(Source extract)
-- BEGIN --

No spend challenges to improve your finances

No spend challenges to improve your finances

If you’re looking for a way to improve your finances, you should set yourself a no spend challenge. It’s the perfect challenge, regardless of whether or you’re good with budgetting. We are all different and one size certainly doesn’t fit all, so you can flex your challenge to suit your circumstances.

You could start with a no spend day, or go the whole hog on a no spend year (eek!).

Improving your finances in the long term

Before suggesting some different no spend challenges you could try, I wanted to talk about how it improves your finances in the long term. It sounds too good to be true, but a no spend weekend could really improve your finances in the long term.

How? Well it’s a great way to start changing the way you spend. At the moment, spending money every day, or at least every other day is probably completely normal. But a no spend challenge can help you see that spending money every day doesn’t have to be normal. If you can make not spending a normal part of everyday life, you’ll make far fewer impulse purchases and therefore save money.

Its a chance to discover new free and frugal hobbies that you might not otherwise. In my tips for a successful no spend weekend, the most important tip is to make it fun! That means planning something you enjoy but that doesn’t cost money. You might even find your new hobby replaces an expensive past time and gives you less time and inclination for mindless spending.

-- END --

(Task instructions)
a) Reproduce the passage from the no spend challenge article starting at "Improving your finances" up to and including "therefore save money.".
b) List every length of no spend challenge that the no spend challenge article names.
c) Summarize the no spend challenge article in two sentences.

(Supplied information)

-- BEGIN --

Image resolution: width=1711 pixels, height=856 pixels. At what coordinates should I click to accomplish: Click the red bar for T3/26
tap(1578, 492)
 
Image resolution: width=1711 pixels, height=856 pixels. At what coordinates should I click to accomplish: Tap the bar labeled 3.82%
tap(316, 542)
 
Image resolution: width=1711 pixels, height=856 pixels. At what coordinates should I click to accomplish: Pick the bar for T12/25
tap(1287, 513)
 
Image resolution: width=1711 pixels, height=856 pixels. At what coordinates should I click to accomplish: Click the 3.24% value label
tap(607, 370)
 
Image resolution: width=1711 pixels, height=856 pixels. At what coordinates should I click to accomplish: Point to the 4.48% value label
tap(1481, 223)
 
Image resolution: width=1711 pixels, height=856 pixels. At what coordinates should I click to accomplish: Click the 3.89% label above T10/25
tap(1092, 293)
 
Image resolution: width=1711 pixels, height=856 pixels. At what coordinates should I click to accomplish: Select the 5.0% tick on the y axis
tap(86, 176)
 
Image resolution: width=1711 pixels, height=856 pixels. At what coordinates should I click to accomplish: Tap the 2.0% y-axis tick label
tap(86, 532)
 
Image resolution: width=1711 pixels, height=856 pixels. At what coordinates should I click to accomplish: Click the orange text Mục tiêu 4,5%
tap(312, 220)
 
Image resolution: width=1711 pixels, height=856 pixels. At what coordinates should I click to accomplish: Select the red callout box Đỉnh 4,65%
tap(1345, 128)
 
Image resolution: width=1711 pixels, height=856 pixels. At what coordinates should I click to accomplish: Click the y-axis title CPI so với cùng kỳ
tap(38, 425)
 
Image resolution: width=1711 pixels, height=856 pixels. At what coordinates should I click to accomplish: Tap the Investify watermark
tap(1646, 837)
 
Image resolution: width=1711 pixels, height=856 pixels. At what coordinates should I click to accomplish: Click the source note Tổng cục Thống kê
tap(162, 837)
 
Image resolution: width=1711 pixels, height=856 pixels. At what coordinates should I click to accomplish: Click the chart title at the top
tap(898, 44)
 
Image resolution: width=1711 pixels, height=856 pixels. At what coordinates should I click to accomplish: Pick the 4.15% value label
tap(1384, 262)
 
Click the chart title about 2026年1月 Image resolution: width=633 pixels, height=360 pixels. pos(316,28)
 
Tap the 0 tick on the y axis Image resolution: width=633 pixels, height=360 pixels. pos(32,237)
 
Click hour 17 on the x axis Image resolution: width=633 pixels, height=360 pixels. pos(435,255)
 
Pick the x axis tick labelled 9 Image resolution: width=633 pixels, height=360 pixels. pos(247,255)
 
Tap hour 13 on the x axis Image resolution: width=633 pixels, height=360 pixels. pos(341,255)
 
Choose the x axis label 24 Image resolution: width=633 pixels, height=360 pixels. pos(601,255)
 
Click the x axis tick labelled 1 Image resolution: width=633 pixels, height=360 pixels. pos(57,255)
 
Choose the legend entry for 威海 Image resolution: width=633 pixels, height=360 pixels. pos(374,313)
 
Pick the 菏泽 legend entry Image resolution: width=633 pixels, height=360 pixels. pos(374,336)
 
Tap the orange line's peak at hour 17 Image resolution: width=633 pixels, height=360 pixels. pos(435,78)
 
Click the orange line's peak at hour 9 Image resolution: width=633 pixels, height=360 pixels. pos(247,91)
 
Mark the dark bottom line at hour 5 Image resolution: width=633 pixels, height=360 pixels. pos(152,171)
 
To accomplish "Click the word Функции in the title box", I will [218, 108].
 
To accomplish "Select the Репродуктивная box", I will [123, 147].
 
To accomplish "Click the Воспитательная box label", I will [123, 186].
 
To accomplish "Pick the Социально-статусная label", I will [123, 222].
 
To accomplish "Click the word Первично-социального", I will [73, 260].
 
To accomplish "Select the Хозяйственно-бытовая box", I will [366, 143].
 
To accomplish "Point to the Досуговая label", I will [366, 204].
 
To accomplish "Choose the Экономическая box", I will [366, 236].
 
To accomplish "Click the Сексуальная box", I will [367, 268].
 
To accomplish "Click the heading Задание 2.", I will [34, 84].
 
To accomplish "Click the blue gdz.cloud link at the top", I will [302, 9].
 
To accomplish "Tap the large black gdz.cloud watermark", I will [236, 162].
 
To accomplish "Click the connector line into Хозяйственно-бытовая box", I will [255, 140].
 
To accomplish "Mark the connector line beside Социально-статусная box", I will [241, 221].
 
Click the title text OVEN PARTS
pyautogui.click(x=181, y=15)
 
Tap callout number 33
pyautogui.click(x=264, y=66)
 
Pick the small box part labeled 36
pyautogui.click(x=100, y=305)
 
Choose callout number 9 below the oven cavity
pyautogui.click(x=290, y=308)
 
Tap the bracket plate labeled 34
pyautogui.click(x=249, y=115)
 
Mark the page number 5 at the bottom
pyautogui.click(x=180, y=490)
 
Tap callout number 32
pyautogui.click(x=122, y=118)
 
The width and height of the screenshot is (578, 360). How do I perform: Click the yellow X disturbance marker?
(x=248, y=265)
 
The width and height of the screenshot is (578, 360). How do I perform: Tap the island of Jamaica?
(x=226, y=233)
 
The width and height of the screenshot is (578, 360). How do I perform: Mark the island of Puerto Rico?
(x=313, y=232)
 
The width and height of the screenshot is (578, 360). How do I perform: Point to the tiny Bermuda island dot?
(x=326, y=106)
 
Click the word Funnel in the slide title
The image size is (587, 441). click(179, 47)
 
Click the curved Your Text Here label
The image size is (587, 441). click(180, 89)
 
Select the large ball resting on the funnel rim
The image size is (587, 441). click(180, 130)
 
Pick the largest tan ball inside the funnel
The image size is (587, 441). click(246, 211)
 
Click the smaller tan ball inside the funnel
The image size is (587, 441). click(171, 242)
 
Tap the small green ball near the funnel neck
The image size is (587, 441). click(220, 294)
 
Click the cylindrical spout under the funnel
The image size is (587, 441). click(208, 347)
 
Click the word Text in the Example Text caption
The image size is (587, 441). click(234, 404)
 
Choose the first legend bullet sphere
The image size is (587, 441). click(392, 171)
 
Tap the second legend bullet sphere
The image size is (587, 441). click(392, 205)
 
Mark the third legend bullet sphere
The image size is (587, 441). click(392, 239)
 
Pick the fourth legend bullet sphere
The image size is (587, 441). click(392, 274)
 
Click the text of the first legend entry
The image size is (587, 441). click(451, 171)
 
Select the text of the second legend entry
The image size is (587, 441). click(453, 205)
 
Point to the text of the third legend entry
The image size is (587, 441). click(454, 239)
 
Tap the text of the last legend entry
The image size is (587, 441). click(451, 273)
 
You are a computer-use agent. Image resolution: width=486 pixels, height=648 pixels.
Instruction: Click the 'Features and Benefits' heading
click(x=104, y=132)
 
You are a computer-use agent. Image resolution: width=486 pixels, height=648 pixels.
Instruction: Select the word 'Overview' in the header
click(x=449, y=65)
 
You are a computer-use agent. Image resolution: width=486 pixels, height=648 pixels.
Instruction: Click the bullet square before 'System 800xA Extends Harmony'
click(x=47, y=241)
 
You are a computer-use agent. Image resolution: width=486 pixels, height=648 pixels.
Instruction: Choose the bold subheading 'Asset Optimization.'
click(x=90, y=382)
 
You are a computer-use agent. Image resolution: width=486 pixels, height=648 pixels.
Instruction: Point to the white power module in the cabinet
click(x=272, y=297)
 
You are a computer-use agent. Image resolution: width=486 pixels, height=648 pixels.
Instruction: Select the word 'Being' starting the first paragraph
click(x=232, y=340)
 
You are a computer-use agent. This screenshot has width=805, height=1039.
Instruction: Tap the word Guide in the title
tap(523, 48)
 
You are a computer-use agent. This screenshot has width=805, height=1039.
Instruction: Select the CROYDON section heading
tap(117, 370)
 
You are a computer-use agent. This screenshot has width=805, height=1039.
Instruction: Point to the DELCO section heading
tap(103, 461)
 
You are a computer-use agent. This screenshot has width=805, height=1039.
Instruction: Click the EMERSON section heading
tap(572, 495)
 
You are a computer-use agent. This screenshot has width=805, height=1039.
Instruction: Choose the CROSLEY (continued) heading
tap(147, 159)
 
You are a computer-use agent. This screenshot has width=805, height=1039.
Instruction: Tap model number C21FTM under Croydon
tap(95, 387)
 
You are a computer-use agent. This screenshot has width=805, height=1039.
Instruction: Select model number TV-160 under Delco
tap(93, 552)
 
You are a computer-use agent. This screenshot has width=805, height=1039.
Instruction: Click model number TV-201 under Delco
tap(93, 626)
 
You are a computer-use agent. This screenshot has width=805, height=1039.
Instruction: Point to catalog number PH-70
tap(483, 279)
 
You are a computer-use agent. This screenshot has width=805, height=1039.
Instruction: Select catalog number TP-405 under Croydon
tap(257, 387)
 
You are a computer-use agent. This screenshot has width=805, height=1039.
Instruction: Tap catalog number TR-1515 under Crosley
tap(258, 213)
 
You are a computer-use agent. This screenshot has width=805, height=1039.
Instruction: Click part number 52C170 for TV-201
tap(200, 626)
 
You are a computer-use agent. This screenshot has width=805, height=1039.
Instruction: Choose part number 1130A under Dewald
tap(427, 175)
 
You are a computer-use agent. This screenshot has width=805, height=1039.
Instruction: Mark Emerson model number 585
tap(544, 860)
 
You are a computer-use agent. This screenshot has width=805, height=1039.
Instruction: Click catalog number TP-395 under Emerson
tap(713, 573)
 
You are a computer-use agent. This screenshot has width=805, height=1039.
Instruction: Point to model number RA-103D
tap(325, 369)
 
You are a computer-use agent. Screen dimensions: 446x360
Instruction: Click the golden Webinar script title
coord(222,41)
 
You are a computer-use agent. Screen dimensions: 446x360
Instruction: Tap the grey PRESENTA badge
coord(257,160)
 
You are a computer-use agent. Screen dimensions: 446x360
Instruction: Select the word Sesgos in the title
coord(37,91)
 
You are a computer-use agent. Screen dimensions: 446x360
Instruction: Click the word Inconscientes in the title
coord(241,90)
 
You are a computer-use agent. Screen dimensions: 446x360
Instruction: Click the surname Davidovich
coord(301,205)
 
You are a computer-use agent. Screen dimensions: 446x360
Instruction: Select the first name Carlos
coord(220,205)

-- END --

(Solution list)
a)
Improving your finances in the long term

Before suggesting some different no spend challenges you could try, I wanted to talk about how it improves your finances in the long term. It sounds too good to be true, but a no spend weekend could really improve your finances in the long term.

How? Well it’s a great way to start changing the way you spend. At the moment, spending money every day, or at least every other day is probably completely normal. But a no spend challenge can help you see that spending money every day doesn’t have to be normal. If you can make not spending a normal part of everyday life, you’ll make far fewer impulse purchases and therefore save money.

b)
- A no spend day
- A no spend weekend
- A no spend year

c) A no spend challenge can improve your finances whether or not you are good with budgeting, and it can be adjusted to your circumstances, from a single day to a whole year. By making not spending a normal part of everyday life, it cuts impulse purchases and saves money, and it offers a chance to discover free and frugal hobbies that may replace an expensive pastime and reduce mindless spending.